Casual
Highlander 1.5 – Back to the Roots?
von Timo Barwisch
25.04.2004

Dieser Artikel ist Frank Topelgewidmet; für sein Bemühungen um dieses Format, die dadurch gewachsene Highlander-Community und als Freund.

Ich denke, ein Großteil der Leserschaft wird schon mal folgendes durchgemacht haben bzw. sich mit den folgenden Gedankengängen auseinander gesetzt haben: Wo ist der Zauber des Spiels geblieben, den man damals bei jedem erneutem Aufreißen eines Boosters hatte, dem „Casual-Deckbau“ und den ersten Turnieren? Warum reizen mich T2-Turniere nicht mehr so wirklich und ich spiele auch nur noch bekannte Decks? Lohnt es sich wirklich jede Karte viermal zu besitzen und nach dem Rausrotieren des Blocks habe ich einen Wertverlust im dreistelligen Prozentbereich? Mein Tauschordner quillt über und ich tausche nur noch die Top-Rares der aktuellen Edition, war das nicht mal anders? Multi-Player ala Emperor oder Pentagramm ist aber auch nicht die Offenbarung!

Dieses sollen nur einige Beispiele sein und müssen auch nicht verallgemeinert werden, jedoch habe ich so was schon von vielen Spielern gehört und ich denke, dass das keine Randerscheinungen sind. Um es vorwegzunehmen, das soll kein Artikel werden der irgend eine Magic-Depression ausdrückt. Ich bin auch weiterhin interessiert an den gängigen Formaten, möchte aber deutlich machen wie mir 100 Karten - 1.5 Highlander wieder ein Stück des alten Feelings zurückgegeben hat.

Die ersten Begegnungen mit dem Format hatte ich in Raum Hannover, wo 250 Karten gezockt wurden und das Spiel mit seinen tausend Einschränkungen, wie keinen Direktschaden auf Spieler, kein Armageddon und ähnliche Regelungen, mehr Frust als Lust an diesem Format weckten. Denn meiner Ansicht nach klammern solche Regelungen schon mal zu viele Decks aus und irgendwie geht dadurch der Competition-Faktor etwas verloren, der für mich als Spieler sehr wichtig ist. Sich zu messen und sein Deck so zu konstruieren, dass sämtliche Sachen gehandeled werden müssen bzw. mit seinem Build dem Spiel seinen Stempel aufzudrücken, ist ein Muss.

# Aufgabenstellung
- A) Mit wie vielen Karten wurde laut dem Artikel über das Highlander-Format im Raum Hannover gespielt?
- B) Gib aus dem Artikel über das Highlander-Format den Abschnitt wieder, der mit den Worten „Ich denke, ein“ beginnt und mit „nicht die Offenbarung!“ endet, und tausche dabei „Tauschordner“ gegen „Sammelordner“ aus.
Die Daten stehen in keinem Zusammenhang mit dem Artikel.

# Rohdaten
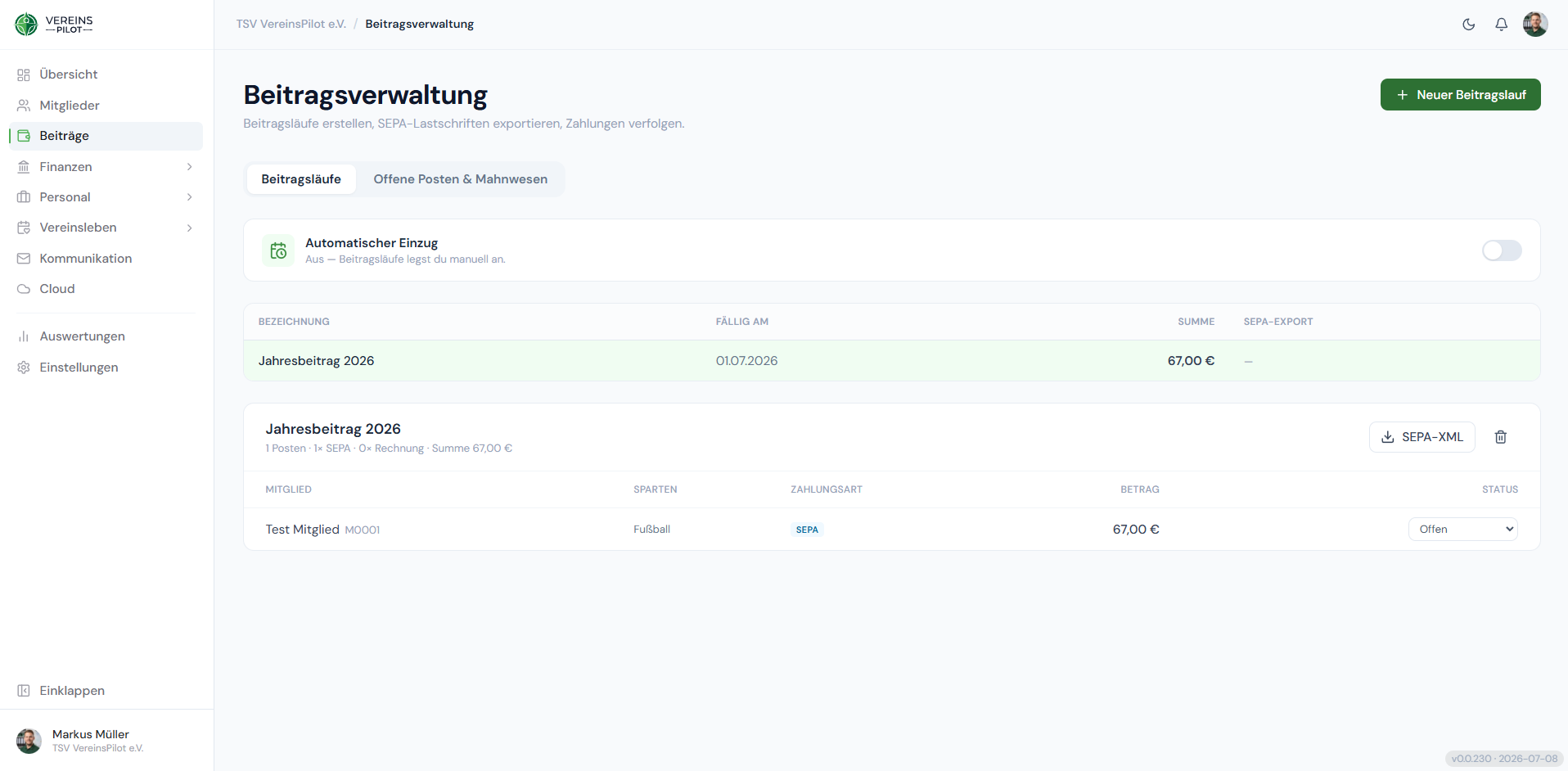Open TSV VereinsPilot e.V. breadcrumb link
The height and width of the screenshot is (771, 1568).
[x=291, y=25]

# Lösungen
- A) Mit 250 Karten.

- B)
Ich denke, ein Großteil der Leserschaft wird schon mal folgendes durchgemacht haben bzw. sich mit den folgenden Gedankengängen auseinander gesetzt haben: Wo ist der Zauber des Spiels geblieben, den man damals bei jedem erneutem Aufreißen eines Boosters hatte, dem „Casual-Deckbau“ und den ersten Turnieren? Warum reizen mich T2-Turniere nicht mehr so wirklich und ich spiele auch nur noch bekannte Decks? Lohnt es sich wirklich jede Karte viermal zu besitzen und nach dem Rausrotieren des Blocks habe ich einen Wertverlust im dreistelligen Prozentbereich? Mein Sammelordner quillt über und ich tausche nur noch die Top-Rares der aktuellen Edition, war das nicht mal anders? Multi-Player ala Emperor oder Pentagramm ist aber auch nicht die Offenbarung!